Altered markers of brain metabolism and excitability are associated with executive functioning in young children exposed to alcohol in utero

Prenatal alcohol exposure (PAE) is the leading known cause of birth defects and cognitive disabilities, with impacts on brain development and executive functioning. Abnormalities in structural and functional brain features are well-documented in children with PAE, but the effects of PAE on brain metabolism in children have received less attention. Levels of brain metabolites can be measured non-invasively using magnetic resonance spectroscopy (MRS). Here, we present the first study of PAE-related brain metabolite differences in early childhood (ages 3-8 years) and their associations with cognitive performance, including executive functioning (EF) and pre-reading skills. We measured metabolites in two cohorts of children with PAE and unexposed children using MRS in the anterior cingulate cortex (ACC; cohort 1) and left temporo-parietal cortex (LTP; cohort 2).

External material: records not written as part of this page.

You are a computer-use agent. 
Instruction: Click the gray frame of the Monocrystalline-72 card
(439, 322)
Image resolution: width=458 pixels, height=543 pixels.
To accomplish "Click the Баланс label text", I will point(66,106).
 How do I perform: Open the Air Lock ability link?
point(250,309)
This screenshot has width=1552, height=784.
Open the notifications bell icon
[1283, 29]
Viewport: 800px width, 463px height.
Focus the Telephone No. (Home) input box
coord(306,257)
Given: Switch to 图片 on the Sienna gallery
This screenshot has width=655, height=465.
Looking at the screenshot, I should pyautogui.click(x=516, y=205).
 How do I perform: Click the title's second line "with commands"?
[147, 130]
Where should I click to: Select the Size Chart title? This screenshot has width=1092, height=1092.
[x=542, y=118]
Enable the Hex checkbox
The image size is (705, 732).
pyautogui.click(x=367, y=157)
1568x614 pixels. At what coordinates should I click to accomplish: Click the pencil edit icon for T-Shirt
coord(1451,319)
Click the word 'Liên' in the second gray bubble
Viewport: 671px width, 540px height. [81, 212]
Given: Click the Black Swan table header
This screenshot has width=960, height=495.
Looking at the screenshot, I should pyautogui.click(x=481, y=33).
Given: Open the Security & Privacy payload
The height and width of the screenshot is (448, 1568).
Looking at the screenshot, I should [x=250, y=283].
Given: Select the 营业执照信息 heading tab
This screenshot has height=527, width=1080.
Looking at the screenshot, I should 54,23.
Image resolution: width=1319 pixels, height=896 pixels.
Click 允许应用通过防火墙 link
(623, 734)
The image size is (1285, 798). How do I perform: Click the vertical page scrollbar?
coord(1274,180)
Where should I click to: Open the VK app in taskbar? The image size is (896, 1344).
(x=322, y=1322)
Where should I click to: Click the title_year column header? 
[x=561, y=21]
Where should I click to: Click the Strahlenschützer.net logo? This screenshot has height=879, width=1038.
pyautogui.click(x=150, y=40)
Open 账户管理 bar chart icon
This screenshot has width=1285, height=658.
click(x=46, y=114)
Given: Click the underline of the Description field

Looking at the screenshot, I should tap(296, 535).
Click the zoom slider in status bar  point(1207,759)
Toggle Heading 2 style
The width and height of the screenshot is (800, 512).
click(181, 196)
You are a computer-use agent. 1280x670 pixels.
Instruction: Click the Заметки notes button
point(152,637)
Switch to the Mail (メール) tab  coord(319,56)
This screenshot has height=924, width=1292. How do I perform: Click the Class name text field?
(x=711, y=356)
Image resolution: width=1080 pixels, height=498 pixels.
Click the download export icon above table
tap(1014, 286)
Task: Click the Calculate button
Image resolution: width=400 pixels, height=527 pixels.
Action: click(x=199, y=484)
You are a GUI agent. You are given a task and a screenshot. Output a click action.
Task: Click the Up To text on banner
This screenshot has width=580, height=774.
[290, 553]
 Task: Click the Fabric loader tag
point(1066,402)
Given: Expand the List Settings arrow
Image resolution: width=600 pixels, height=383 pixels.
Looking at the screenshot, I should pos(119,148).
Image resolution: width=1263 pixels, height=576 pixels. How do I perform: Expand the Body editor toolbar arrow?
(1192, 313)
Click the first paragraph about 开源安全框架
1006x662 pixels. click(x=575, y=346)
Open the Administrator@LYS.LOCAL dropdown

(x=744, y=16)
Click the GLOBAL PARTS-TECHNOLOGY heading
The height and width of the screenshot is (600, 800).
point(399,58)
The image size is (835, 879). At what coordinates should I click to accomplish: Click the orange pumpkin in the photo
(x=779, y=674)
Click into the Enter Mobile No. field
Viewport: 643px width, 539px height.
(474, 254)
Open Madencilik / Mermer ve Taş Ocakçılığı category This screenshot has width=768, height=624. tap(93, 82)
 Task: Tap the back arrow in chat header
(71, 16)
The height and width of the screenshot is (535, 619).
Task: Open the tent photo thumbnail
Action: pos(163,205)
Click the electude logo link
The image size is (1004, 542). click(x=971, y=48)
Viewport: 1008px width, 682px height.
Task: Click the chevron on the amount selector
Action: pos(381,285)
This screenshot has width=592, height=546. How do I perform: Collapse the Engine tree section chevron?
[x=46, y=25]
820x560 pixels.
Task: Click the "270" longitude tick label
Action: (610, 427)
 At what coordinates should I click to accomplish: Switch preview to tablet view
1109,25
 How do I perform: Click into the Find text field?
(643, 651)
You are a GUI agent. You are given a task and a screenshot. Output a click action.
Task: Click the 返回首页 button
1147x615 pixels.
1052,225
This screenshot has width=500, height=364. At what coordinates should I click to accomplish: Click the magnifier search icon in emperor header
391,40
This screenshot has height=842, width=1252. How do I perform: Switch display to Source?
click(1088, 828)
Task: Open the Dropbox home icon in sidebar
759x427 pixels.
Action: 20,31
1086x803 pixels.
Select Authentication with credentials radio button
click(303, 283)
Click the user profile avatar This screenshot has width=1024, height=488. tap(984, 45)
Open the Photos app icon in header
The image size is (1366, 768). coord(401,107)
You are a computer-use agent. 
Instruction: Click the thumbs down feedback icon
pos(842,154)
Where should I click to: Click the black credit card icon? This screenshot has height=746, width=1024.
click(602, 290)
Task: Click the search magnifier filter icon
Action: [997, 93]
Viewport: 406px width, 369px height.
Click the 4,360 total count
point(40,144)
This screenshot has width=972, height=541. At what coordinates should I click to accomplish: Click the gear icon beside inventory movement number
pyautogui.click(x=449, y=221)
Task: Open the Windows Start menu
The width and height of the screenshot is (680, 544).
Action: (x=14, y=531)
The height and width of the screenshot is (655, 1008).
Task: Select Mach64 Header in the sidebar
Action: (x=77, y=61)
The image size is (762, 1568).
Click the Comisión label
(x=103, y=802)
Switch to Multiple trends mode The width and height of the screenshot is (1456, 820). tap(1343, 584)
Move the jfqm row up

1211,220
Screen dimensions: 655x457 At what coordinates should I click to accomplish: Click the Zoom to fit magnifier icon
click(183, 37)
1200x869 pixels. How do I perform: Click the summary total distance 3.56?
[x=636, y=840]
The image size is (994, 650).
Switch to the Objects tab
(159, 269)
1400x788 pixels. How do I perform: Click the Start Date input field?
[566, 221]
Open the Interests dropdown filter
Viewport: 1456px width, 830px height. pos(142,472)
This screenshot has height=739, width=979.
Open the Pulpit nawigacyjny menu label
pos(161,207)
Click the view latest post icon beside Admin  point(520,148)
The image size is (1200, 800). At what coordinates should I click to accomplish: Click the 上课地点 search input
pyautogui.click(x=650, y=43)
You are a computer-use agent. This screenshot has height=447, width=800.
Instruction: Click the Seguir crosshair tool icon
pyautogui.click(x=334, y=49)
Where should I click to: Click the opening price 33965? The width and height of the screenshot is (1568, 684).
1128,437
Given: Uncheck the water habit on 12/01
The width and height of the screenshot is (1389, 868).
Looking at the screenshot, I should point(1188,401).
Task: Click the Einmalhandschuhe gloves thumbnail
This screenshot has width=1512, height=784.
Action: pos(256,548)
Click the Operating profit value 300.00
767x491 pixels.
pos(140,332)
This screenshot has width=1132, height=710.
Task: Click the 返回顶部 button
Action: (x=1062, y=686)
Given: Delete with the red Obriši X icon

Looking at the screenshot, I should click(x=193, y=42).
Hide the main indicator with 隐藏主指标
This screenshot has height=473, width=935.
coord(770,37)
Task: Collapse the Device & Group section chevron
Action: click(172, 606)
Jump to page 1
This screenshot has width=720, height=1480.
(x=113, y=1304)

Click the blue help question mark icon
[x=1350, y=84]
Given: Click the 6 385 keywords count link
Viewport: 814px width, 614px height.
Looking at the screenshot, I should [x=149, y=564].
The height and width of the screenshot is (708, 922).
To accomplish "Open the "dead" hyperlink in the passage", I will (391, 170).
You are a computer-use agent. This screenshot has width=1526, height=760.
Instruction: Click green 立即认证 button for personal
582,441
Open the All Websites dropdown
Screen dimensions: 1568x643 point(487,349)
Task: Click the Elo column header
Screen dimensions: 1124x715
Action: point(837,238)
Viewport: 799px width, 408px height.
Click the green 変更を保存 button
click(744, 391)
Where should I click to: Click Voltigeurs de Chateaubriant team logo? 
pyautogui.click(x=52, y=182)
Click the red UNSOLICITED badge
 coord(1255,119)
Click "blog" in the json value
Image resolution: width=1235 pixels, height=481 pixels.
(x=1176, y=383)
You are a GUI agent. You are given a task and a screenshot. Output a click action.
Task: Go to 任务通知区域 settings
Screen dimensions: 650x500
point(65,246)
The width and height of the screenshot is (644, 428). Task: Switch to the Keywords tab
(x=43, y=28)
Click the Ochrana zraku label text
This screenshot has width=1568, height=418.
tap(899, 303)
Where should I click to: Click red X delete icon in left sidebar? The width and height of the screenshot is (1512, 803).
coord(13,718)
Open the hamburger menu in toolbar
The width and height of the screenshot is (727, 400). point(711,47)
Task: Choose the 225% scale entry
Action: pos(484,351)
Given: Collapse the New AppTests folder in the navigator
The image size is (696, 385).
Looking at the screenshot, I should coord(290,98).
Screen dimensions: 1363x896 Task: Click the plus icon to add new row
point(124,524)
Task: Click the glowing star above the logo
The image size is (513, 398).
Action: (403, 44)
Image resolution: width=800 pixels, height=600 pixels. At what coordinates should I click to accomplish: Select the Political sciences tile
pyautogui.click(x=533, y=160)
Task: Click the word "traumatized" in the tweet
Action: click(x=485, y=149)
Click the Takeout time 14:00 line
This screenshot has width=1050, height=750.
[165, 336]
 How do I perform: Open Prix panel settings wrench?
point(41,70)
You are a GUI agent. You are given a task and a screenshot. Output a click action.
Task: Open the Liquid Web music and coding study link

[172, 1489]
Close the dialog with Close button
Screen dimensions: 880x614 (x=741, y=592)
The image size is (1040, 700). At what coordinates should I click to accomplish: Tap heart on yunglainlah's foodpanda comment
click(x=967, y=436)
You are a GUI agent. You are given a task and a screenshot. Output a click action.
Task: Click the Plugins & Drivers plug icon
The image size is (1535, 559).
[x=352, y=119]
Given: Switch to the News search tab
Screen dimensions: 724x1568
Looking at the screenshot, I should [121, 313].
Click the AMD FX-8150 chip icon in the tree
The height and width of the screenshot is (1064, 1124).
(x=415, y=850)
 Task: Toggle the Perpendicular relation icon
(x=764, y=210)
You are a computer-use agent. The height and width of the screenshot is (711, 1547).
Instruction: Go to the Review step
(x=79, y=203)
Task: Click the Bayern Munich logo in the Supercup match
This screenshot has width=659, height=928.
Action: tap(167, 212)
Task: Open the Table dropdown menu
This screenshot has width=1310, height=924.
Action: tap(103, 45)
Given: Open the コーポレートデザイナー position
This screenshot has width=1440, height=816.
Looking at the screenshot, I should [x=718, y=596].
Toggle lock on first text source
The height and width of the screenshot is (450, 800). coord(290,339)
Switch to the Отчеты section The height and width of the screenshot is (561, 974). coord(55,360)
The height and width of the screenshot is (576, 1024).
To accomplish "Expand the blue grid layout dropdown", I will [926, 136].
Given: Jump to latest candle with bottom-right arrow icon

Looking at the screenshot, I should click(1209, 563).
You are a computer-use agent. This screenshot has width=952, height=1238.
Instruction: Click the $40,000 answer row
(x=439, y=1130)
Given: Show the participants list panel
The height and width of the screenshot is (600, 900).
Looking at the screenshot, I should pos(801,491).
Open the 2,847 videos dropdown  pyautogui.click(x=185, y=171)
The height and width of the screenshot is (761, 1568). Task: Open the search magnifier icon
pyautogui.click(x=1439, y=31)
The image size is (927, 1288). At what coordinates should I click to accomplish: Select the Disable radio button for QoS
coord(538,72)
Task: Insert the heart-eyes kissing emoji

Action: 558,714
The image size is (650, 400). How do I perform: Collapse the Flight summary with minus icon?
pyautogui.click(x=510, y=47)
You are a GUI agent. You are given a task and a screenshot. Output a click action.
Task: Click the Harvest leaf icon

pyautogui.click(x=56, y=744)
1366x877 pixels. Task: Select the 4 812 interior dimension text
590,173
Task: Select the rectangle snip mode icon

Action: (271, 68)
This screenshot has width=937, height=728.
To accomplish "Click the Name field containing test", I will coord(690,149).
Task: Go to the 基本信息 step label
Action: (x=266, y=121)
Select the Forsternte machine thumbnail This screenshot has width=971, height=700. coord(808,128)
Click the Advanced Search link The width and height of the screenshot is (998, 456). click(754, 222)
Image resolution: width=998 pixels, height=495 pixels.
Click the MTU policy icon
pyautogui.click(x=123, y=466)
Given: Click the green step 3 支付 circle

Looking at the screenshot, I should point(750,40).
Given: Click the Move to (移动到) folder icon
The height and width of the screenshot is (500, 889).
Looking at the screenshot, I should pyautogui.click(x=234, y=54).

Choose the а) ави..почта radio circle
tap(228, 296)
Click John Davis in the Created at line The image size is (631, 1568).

Total choline (tCho), a marker of membrane/myelin metabolism, was elevated in both regions in children with PAE compared to UC, and glutamate+glutamine (Glx), a marker of excitability, was elevated in the ACC. The PAE group exhibited more difficulties with EF, and higher tCho was associated with better EF in both PAE and unexposed groups. In addition, elevated Glx in the ACC was associated with poorer inhibitory control within the PAE group only. LTP metabolites were not significantly associated with pre-reading skills in PAE or unexposed groups. Together, these findings point to altered membrane metabolism and excitability in young children with PAE. These findings provide new insight to potential mechanisms by which PAE disrupts brain development and cognitive functioning in early childhood. ### Competing Interest Statement The authors have declared no competing interest.